> [List of tasks]:
1. How would you say "The median price of a home in the U.S. is $158,000." in French, taking that sentence from the piece on the American housing market below?
2. Can you quote the piece on the American housing market below word for word, everything from "household budget" down to "had once believed."?

> [Excerpted text]:
··········
The 20 year financial depression in American real estate. Why housing will remain a poor investment well into 2020.

The American housing market is floundering like a fish out of water.  The economy is puttering along as middle class Americans confront a quality of life that is declining.  Household incomes have fallen for well over a decade yet the dialogue from Wall Street and their political partners seems to focus on home prices rising.  How can this disconnect and lie be perpetuated over and over?  For what it is worth, we now live in a make believe economy portrayed by the scripted mainstream press.  The economy is fine even though we have 45,000,000 Americans on food stamps.  The housing market is improving even though prices are now at record lows for this cycle and 6,000,000 homes are sitting frivolously by in what is now called the shadow inventory.  20 million Americans are out of work, working part-time but wanting full-time gigs, or have dropped out of the labor force yet the economy is fine.  The public needs to ask, “the economy is fine for what group of people?”  The housing market is locking in a lost decade when it comes to values.  How will the fragile psychology of people change when home prices enter a 20 year bear market?

The lost decade is here but is another one on the horizon for housing?

case shiller and home price index aug 2011

Home prices have painfully crawled back like a snail across the sidewalk to levels last seen in 2003.  Other measures reflect a similar change.  The chart above plots the Case Shiller Index and the Home Price Index.  The Case Shiller is a more accurate measure since it looks at a broader pool of repeat home sales.  The evidence is clear and all the wealth made on the housing bubble during the 2000s has largely gone to the banking center in Manhattan.  American homeowners are unable to sell their home today for the peak prices that were reached during the mania of the housing bubble.  Yet somehow banks are allowed to lock in peak prices when asking for taxpayer bailouts.  The reason why it is likely another lost decade for housing is in the works is that most of the plutocracy does not keep their wealth in housing.  Home equity is a large line item for the balance sheet of most middle class Americans.  The only way housing for most will be saved is if plutocracy needs meet up per chance with middle class goals.  The above chart tells you that housing is largely not that important to those shifting the levers of power.

And run the numbers for the typical household purchasing the median priced home even today:

household budget

The median price of a home in the U.S. is $158,000.  The median household income is $50,000.  In our scenario we assumed the family put 10 percent down.  Yet in our budget, we see that the extra saving for the emergency fund and the IRA for retirement amounts to roughly $500.  To save $15,800 it would take 31 months and this would include deferring all saving to the emergency fund or the retirement account.  This is really the crux of the issue here.  As things stand today, the environment is still focused on low down payments because home prices are still inflated.  The market has heavily shifted to other government loan products that only require a down payment of 3 percent which seems odd given that the housing market is largely not a risk-free investment as many had once believed.
··········
> [Provided information]:

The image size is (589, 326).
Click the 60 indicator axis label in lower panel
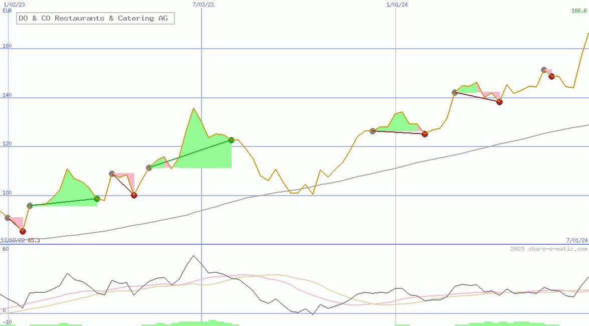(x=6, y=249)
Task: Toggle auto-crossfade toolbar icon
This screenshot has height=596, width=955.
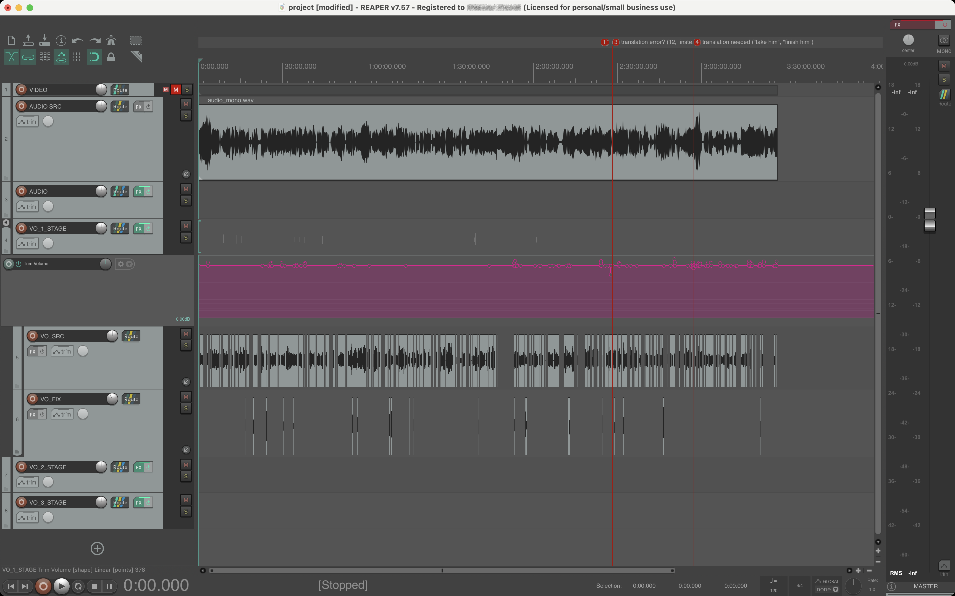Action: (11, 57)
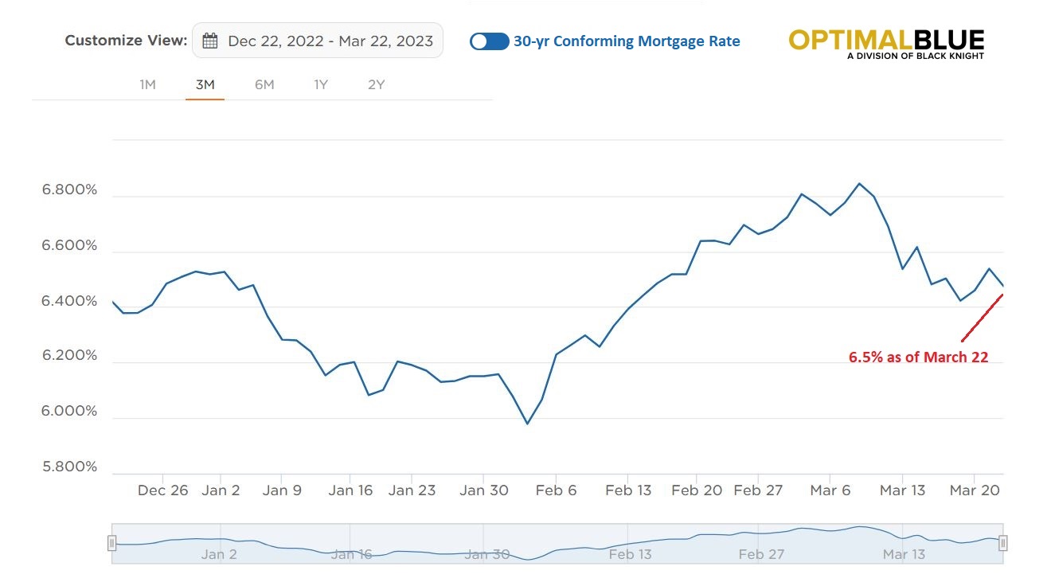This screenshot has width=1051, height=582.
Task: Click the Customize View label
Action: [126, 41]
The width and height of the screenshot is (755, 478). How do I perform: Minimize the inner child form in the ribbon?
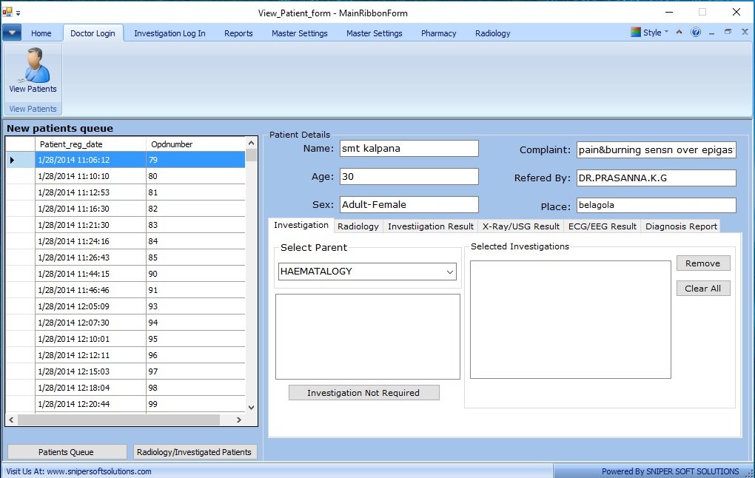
··········
> [Outputs]:
1. Le prix médian d'une maison aux États-Unis est de 158 000 $.

2.
household budget

The median price of a home in the U.S. is $158,000.  The median household income is $50,000.  In our scenario we assumed the family put 10 percent down.  Yet in our budget, we see that the extra saving for the emergency fund and the IRA for retirement amounts to roughly $500.  To save $15,800 it would take 31 months and this would include deferring all saving to the emergency fund or the retirement account.  This is really the crux of the issue here.  As things stand today, the environment is still focused on low down payments because home prices are still inflated.  The market has heavily shifted to other government loan products that only require a down payment of 3 percent which seems odd given that the housing market is largely not a risk-free investment as many had once believed.